Re: [RFC/PATCH] "safer ipv4 reassembly" (fwd)
From: Arthur Kepner <hidden>
Date: 2005-06-28 22:11:39
On Sun, 26 Jun 2005, Herbert Xu wrote:
..... Thanks for writing this patch Arthur.
Likewise, thanks for reviewing it.
quoted
+struct ipc { + struct hlist_node node; + u32 saddr; + u32 daddr; + u8 protocol; + atomic_t refcnt; /* how many ipqs hold refs to us */ + atomic_t seq; /* how many ip datagrams for this + * (saddr,daddr,protocol) since we + * were created */ + struct timer_list timer; + struct rcu_head rcu;Is RCU worth it here? The only time we'd be taking the locks on this is when the first fragment of a packet comes in. At that point we'll be taking write_lock(&ipfrag_lock) anyway. The only other use of RCU in your patch is ip_count. That should be changed to be done in ip_defrag instead. At that point you can simply find the ipc by deferencing ipq, so no need for __ipc_find and hence RCU. The reason you need to change it in this way is because you can't make assumptions about ip_rcv_finish being the first place where a packet is defragmented. With connection tracking enabled conntrack is the first place where defragmentation occurs.
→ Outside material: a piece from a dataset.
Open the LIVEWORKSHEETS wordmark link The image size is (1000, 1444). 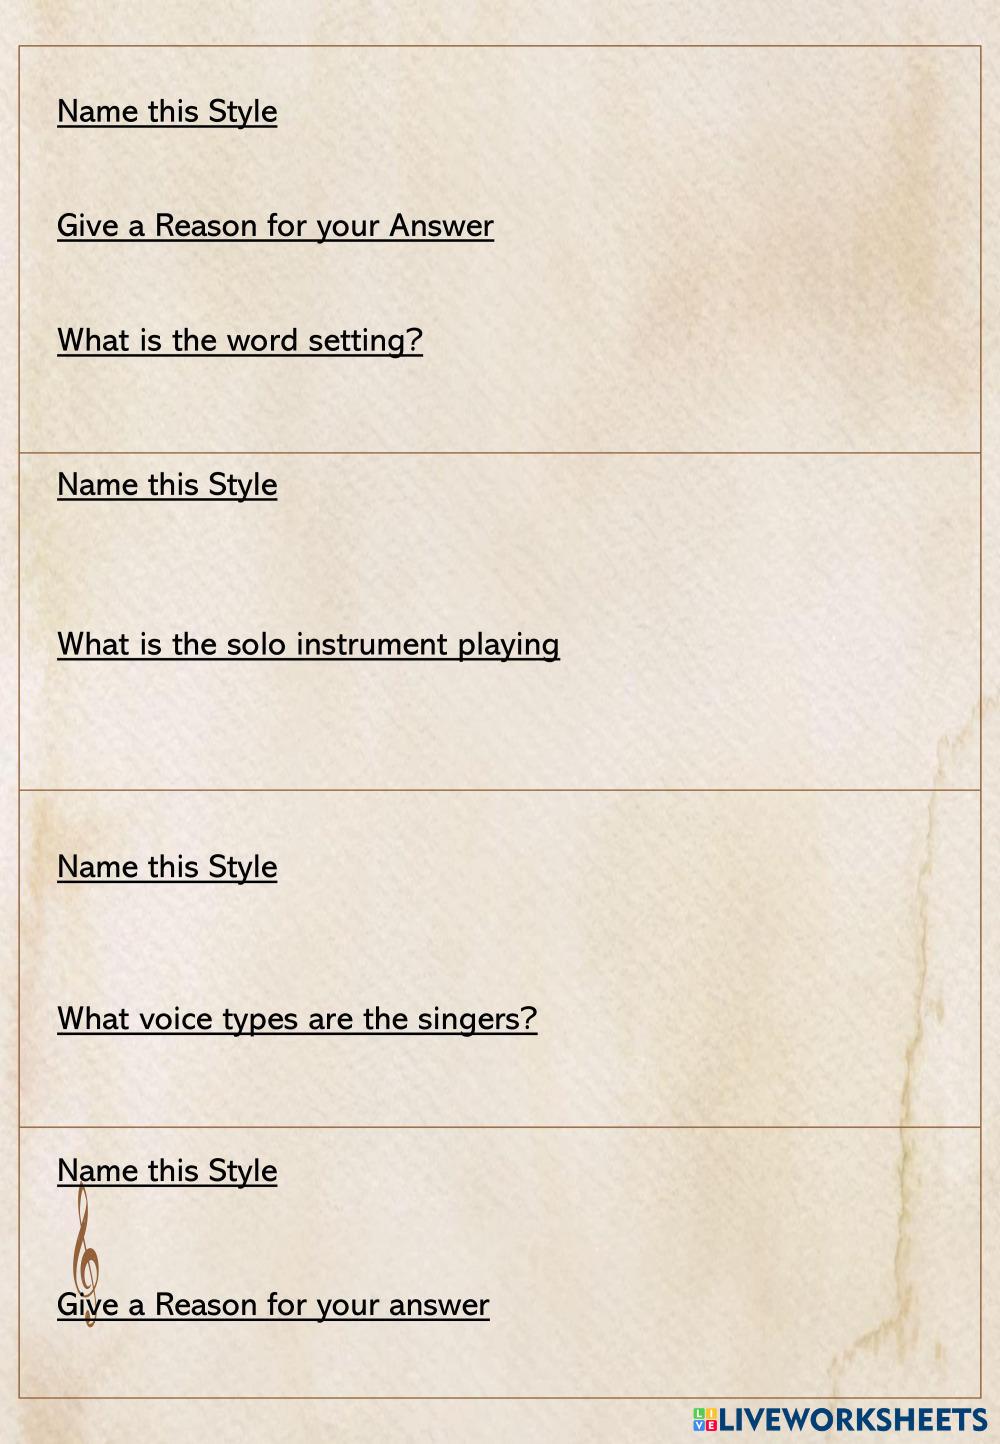853,1419
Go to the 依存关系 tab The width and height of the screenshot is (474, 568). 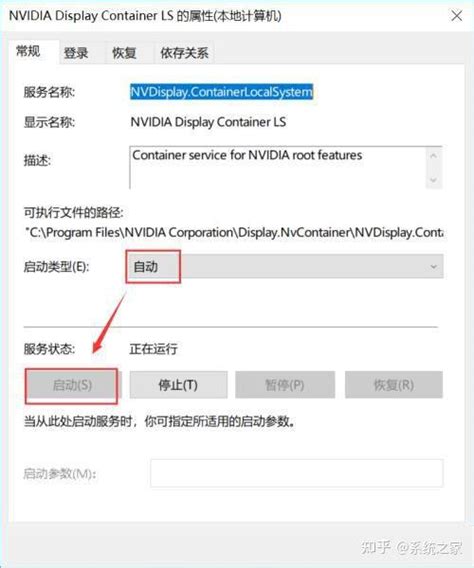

Right, I see that now. (I'm not well acquainted with the conntrack code...) One reason I used RCU for the "ipc" structures is that I wanted to be able to find find them (in ip_rcv_finish()) without locking. Since ip_rcv_finish() is the wrong place to do that, that reason is invalid. There is a (big) advantage to doing this in ip_defrag() - this becomes a no-op for non-fragmented datagrams. The disadvantage is that there could be a situation where you receive: 1) first fragment of datagram X [for a particular (src,dst,proto)] 2) a zillion non-fragmented datagrams [for the same (src,dst,proto)] 3) last fragment of datagram X [for (src,dst,proto)] and no "disorder" would be detected for the datagrams associated with (src,dst,proto), even though the ip id could have wrapped in the meantime. This seems like a very uncommon case, however.
quoted
+#define IPC_HASHSZ IPQ_HASHSZ +static struct { + struct hlist_head head; + spinlock_t lock; +} ipc_hash[IPC_HASHSZ];I'd store ipc entries in the main ipq hash table since they can use the same keys for lookup as ipq entries. You just need to set protocol to zero and map the user to values specific to ipc for ipc entries. One mapping would be to set the top bit of user for ipc entries, e.g. #define IP_DEFRAG_IPC 0x80000000 ipc->user = ipq->user | IP_DEFRAG_IPC; Of course you also need to make sure that the two structures share the leading elements. You can then use the user field to distinguish between ipc/ipq entries.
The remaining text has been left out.